# Aufgabe
Schreibe die Einträge unverändert ab, beginnend mit der Zeile, die „Where should I click to: Mark“ enthält, und endend mit der Zeile, die „will pyautogui.click(x=421, y=1025).“ enthält. Beide Zeilen gehören dazu.

===============

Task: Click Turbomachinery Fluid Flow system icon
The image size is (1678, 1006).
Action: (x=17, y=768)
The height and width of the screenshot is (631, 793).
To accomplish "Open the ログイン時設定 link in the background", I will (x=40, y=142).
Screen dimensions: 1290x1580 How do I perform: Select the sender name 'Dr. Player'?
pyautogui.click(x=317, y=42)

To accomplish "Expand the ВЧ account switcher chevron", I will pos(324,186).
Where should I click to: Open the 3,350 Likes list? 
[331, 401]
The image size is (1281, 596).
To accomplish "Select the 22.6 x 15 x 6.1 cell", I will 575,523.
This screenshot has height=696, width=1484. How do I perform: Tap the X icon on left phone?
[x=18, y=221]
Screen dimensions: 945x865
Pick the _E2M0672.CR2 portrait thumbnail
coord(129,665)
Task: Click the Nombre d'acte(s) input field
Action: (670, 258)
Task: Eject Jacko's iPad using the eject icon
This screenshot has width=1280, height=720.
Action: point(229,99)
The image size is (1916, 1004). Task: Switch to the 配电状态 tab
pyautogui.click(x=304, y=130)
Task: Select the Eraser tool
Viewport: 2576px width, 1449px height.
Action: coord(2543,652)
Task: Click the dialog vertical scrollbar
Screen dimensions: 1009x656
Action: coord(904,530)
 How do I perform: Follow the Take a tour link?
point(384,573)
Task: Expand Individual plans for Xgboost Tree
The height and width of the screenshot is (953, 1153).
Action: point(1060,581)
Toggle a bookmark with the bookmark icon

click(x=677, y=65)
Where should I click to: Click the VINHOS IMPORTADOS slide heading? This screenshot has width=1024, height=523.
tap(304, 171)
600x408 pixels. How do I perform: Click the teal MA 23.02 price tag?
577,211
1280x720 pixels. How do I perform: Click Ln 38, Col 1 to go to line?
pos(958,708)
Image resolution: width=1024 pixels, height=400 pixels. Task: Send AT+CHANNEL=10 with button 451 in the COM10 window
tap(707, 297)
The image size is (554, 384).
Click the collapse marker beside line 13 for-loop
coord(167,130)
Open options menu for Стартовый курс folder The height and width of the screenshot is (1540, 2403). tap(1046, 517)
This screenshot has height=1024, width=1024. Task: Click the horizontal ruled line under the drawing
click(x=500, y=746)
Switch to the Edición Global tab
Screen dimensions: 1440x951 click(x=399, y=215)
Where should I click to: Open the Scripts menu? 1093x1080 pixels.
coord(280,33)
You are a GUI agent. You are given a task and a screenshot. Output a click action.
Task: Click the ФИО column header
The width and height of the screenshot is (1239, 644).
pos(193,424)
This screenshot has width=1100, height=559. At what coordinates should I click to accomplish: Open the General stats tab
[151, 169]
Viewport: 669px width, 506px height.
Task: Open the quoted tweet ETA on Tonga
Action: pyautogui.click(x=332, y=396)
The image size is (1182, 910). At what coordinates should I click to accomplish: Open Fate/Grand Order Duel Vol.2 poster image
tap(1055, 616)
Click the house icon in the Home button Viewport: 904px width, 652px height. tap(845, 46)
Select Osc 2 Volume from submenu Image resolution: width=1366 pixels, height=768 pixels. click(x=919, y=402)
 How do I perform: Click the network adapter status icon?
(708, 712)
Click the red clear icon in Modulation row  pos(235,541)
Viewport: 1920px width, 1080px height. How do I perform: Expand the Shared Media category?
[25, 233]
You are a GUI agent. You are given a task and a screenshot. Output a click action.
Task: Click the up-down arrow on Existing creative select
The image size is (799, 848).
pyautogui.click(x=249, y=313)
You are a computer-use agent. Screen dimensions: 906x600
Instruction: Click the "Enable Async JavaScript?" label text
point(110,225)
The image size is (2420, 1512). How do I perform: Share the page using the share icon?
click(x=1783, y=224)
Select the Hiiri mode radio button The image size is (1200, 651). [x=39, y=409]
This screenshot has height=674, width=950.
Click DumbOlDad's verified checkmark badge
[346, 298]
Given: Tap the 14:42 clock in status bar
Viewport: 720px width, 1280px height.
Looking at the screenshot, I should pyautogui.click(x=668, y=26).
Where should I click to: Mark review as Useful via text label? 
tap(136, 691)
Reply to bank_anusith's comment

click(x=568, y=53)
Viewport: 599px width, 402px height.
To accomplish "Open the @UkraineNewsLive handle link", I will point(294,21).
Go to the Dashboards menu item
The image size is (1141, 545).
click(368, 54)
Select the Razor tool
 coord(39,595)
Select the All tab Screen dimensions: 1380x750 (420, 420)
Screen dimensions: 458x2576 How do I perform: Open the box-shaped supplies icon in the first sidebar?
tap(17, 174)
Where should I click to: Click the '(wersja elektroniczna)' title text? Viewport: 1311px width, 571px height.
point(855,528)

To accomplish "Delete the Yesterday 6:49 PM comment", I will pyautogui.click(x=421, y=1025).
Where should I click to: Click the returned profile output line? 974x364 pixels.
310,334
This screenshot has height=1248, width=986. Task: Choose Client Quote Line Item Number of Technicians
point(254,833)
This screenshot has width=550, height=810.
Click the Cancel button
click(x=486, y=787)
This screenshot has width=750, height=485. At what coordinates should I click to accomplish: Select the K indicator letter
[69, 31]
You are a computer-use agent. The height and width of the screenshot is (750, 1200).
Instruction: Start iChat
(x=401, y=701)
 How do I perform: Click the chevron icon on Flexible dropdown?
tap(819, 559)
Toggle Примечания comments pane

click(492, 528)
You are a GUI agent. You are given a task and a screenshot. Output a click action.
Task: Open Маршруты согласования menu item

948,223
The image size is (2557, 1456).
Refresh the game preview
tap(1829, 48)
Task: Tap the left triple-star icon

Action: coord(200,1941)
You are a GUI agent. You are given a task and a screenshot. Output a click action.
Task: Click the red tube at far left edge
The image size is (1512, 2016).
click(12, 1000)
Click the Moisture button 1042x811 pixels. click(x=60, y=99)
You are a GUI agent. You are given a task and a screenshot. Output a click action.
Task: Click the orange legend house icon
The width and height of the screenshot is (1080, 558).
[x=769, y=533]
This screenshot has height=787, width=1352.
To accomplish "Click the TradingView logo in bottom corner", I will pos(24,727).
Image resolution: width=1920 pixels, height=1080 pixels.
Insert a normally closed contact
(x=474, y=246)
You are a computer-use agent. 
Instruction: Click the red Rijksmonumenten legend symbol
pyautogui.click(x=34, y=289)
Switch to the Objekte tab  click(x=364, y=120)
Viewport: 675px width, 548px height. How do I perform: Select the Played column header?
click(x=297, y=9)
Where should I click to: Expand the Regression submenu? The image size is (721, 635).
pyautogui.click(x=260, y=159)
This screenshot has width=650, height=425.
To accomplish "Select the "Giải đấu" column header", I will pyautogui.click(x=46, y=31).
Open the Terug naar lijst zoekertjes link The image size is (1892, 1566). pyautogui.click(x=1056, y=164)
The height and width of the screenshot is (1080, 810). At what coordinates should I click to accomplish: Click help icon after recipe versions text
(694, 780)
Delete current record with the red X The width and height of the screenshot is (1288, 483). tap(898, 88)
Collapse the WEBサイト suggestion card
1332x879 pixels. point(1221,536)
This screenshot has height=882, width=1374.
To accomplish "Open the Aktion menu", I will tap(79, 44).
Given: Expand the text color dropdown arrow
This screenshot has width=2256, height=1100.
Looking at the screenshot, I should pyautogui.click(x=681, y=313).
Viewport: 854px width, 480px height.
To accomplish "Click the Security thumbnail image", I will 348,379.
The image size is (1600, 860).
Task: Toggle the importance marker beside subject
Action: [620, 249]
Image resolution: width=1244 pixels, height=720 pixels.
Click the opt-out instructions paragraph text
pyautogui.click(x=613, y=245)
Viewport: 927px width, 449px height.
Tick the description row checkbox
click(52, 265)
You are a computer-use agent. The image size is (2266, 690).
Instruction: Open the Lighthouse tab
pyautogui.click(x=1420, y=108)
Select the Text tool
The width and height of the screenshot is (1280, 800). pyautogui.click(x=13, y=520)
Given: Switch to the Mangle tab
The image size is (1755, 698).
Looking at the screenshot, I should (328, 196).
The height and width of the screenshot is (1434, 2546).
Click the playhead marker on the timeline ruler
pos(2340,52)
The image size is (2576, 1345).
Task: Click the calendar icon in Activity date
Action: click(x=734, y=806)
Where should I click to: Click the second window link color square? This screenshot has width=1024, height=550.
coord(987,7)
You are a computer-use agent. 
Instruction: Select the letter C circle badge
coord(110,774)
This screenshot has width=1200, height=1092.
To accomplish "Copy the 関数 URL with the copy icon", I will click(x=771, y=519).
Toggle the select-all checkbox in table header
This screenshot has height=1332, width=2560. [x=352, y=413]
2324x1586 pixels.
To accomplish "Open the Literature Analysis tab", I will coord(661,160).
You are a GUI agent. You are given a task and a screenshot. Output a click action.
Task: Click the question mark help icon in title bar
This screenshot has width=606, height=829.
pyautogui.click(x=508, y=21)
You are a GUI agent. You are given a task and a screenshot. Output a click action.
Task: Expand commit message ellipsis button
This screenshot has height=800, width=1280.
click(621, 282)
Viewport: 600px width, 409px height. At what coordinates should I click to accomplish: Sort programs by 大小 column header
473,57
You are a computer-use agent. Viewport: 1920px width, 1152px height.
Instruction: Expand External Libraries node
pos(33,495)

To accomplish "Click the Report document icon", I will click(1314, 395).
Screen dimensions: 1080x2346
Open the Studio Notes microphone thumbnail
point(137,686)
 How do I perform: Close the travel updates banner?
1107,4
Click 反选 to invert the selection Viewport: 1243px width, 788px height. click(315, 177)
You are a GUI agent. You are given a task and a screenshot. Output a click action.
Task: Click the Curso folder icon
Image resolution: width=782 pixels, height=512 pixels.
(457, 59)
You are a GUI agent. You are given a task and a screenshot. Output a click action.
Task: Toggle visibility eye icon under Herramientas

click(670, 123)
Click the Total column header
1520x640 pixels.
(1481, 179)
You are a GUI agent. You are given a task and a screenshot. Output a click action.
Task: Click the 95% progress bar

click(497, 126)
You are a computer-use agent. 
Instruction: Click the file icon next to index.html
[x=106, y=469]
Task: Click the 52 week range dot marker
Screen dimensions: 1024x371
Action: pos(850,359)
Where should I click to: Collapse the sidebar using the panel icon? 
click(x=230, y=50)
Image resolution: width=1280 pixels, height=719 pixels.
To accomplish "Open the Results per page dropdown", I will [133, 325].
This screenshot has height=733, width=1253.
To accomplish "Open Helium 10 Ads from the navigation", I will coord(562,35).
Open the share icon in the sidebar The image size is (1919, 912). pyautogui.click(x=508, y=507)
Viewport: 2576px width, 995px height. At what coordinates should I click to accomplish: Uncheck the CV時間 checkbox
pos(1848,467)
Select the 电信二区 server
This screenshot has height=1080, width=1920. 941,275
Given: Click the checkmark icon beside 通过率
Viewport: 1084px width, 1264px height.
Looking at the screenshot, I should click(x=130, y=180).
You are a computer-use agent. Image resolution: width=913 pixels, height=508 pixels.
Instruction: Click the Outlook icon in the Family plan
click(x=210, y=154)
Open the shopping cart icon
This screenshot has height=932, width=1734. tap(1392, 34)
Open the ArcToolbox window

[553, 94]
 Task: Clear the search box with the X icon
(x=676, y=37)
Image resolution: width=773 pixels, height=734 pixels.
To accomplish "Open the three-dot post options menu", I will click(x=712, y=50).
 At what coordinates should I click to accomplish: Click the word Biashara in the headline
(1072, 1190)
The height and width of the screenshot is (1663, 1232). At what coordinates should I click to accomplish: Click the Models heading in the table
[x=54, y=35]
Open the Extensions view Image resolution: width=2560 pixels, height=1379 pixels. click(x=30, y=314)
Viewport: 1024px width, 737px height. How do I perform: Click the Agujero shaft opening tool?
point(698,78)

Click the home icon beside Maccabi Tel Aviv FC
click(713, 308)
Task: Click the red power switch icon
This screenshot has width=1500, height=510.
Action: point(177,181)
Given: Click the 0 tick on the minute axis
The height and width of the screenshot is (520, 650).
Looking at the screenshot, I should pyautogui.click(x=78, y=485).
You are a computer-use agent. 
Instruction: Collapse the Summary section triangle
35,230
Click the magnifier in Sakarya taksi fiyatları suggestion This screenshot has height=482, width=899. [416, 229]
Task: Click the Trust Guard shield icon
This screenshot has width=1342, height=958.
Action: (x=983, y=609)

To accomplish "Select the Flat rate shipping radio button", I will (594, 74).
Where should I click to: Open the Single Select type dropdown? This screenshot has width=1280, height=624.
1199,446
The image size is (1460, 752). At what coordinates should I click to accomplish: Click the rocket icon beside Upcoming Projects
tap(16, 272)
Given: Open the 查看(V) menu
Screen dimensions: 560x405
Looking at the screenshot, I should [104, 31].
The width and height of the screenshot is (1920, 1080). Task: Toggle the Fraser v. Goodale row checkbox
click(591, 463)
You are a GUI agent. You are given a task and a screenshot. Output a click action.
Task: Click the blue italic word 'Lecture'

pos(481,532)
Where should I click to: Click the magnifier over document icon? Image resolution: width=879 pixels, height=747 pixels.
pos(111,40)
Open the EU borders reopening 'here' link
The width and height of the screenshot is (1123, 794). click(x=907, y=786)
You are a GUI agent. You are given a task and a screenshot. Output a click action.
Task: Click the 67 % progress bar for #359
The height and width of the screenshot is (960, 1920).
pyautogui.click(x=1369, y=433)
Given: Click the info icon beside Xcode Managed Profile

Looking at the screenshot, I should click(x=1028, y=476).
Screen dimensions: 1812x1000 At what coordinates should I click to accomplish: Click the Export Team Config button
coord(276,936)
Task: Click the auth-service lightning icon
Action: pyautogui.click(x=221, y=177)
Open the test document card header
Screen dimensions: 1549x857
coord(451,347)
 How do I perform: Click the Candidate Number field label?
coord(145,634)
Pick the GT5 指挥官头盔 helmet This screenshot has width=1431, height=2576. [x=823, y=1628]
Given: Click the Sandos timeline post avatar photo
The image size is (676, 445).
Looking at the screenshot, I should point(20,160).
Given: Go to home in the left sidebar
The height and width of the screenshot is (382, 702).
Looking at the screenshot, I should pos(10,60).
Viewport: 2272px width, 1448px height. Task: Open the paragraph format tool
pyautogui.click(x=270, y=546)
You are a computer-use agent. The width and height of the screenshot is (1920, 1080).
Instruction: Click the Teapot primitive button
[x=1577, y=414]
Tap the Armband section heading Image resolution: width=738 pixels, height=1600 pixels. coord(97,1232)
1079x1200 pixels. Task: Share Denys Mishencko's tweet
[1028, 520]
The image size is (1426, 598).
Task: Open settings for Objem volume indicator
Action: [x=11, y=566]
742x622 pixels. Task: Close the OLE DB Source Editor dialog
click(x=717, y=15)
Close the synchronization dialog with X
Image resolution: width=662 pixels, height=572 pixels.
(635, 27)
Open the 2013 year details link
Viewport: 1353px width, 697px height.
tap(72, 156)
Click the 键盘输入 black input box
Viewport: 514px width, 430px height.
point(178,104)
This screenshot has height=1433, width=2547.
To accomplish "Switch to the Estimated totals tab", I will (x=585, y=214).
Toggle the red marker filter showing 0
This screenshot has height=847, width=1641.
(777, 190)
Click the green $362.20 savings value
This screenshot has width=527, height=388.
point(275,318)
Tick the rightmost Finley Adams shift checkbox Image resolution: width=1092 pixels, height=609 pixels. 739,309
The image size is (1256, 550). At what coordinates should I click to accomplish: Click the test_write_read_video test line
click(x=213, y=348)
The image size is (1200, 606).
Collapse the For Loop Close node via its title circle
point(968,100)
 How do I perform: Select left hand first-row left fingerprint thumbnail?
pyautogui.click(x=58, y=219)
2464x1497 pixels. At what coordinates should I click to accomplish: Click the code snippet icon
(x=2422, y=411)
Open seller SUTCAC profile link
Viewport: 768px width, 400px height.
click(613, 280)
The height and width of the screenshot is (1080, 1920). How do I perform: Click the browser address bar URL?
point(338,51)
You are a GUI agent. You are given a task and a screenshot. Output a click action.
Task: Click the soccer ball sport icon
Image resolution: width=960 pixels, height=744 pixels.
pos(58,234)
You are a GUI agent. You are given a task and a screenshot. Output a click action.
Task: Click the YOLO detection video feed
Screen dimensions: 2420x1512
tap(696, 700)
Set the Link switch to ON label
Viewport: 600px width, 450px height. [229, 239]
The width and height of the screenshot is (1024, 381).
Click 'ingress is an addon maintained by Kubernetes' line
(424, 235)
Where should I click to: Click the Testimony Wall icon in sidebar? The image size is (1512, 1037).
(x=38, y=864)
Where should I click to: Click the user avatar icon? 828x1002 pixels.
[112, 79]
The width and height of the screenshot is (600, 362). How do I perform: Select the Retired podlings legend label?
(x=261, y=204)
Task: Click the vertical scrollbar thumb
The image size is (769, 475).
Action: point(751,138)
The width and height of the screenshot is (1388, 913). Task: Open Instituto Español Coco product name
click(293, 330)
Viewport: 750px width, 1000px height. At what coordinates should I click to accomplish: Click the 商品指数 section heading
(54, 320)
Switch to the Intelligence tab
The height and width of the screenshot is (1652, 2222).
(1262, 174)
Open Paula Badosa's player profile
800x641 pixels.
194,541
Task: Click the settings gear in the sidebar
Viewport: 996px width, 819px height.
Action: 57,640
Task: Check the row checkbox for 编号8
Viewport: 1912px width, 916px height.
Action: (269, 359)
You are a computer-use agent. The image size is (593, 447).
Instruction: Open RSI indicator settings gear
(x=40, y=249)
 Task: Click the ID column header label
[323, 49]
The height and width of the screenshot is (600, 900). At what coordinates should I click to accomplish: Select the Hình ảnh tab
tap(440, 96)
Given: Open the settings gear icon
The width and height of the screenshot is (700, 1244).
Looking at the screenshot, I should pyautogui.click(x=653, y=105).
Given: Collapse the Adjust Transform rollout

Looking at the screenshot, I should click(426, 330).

===============

# Ergebnis
Where should I click to: Mark review as Useful via text label? 
tap(136, 691)
Reply to bank_anusith's comment

click(x=568, y=53)
Viewport: 599px width, 402px height.
To accomplish "Open the @UkraineNewsLive handle link", I will point(294,21).
Go to the Dashboards menu item
The image size is (1141, 545).
click(368, 54)
Select the Razor tool
 coord(39,595)
Select the All tab Screen dimensions: 1380x750 (420, 420)
Screen dimensions: 458x2576 How do I perform: Open the box-shaped supplies icon in the first sidebar?
tap(17, 174)
Where should I click to: Click the '(wersja elektroniczna)' title text? Viewport: 1311px width, 571px height.
point(855,528)

To accomplish "Delete the Yesterday 6:49 PM comment", I will pyautogui.click(x=421, y=1025).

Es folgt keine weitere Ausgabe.